Reproducible builds: a status update

Ludovic Courtès — October 31, 2017

With the yearly Reproducible Build Summit starting today, now’s a good time for an update on what has happened in Guix land in that area!

Isolated build environments are very helpful to achieve reproducible builds, but they are not sufficient: timestamps and non-determinism can still make a package build non-reproducible. Developers can rely on guix build --check and guix challenge to identify non-reproducible builds.

This article provides an overview of the progress made to fix non-reproducibility issues in packages over the year, and then goes on to show a very concrete way for Guix to take advantage of reproducible builds.

Building reproducibly

Tools that produce build artifacts occupy a key role: if their output is non-reproducible, then lots of packages that use them will be non-reproducible as a result. Among those packages, we fixed:

  • GNU R (timestamps in .rds files and man pages; random temporary file names recorded in generated files);
  • GNU Guile (order-sensitive symbol generation during macro expansion);
  • Ghostscript (timestamps and UUIDs in generated PDF files);
  • GNU groff (timestamps in generated files);
  • gdk-pixbuf (unsorted directory entries ending up in generated cache files);
  • Perl build system (perllocal.pod files were produced in a non-deterministic way).

Sometimes we think that an issue is rare and we embark on a trip to fix individual packages that are affected… until we realize that it’s common enough to deserve a global, once-and-for-all fix. This is what happened with timestamps in gzip headers: after blissfully assuming that “almost everyone” uses the -n flag of gzip, we finally introduced a build phase to automatically strip timestamps for gzip headers—this is a subset of what Debian’s strip-nondeterminism achieves, but hey, Scheme integration matters to us!

There’s a number of well-identified issues left to be addressed: Python bytecode, GTK+ icon them caches, TeX Live, and more.

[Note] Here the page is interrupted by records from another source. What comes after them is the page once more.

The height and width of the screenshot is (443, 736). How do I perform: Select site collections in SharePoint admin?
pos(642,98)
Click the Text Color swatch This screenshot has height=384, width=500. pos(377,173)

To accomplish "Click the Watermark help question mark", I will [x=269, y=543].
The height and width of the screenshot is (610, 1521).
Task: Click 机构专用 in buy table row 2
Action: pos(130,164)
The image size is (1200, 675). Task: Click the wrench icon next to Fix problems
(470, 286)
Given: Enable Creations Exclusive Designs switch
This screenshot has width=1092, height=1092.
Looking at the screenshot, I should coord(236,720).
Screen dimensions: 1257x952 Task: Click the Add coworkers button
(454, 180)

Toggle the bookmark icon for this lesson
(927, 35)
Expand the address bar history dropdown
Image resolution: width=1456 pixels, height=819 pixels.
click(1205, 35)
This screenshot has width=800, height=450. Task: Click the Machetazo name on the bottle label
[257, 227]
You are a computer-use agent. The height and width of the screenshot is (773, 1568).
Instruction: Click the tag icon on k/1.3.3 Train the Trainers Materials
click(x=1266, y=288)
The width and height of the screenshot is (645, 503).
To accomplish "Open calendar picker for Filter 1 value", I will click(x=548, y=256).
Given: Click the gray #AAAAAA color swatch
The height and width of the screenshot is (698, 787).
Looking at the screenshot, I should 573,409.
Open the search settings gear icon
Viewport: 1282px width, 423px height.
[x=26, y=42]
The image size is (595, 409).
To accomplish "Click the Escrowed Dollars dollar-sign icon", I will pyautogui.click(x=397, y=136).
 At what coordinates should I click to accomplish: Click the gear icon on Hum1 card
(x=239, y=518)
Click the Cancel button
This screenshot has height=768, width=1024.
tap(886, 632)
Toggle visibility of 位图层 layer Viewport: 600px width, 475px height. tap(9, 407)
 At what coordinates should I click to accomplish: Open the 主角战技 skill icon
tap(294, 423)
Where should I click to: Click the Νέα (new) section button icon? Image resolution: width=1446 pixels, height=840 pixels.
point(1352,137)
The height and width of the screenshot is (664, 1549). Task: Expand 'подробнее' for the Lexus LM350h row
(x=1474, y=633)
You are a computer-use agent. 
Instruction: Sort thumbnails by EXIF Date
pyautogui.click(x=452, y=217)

Often, the issue database initiated by Debian is a great resource to find about issues and fixes.

And the result is…

We recently gained a new build farm called berlin.guixsd.org, which is slated to replace our existing build farm at mirror.hydra.gnu.org. Having set it up as an independent build farm—berlin does not download binaries from hydra—we can challenge build reproducibility by comparing the binaries produced on each of these build farms. Comparing the results of two independent build farms, with different hardware and kernel versions, maximizes the chances to catch all sorts of non-reproducibility issues. The result with today’s master is… drum rolls

$ guix challenge $(guix package -A | cut -f1) \
    --substitute-urls="https://mirror.hydra.gnu.org https://berlin.guixsd.org"

…

6,501 store items were analyzed:
  - 5,048 (77.6%) were identical
  - 533 (8.2%) differed
  - 920 (14.2%) were inconclusive

We’re somewhere between 78% and 91%—not as good as Debian yet, but we know what to do next! The inconclusive comparisons here can be due to a package that failed to build on one machine, for instance because its test suite fails in a non-deterministic way, or simply because one of the build farms is lagging behind. guix challenge lists all the problematic packages, which makes it easy to retrieve the faulty binaries and investigate.

Reproducible builds = faster downloads!

There’s a very practical advantage to reproducible builds: anyone who publishes binaries is in essence a mirror of our build farm.

Until now, Guix’s public key infrastructure (PKI) was used pretty rigidly: you could download binaries from a server if and only if you had previously authorized its public key. So to download binaries from the person next to you, you would first need to retrieve their public key and authorize it. In addition to being inconvenient, it has the drawback of being an all-or-nothing decision: you would now accept any binary coming from that person. Can’t we do better?

We realized there’s an easy way to exploit the mirroring property mentioned above: assuming I trust binaries from mirror.hydra.gnu.org, then I can download from anyone who publishes the exact same binaries. Put this way, it seems obvious, but it required some adjustments to the substitute code.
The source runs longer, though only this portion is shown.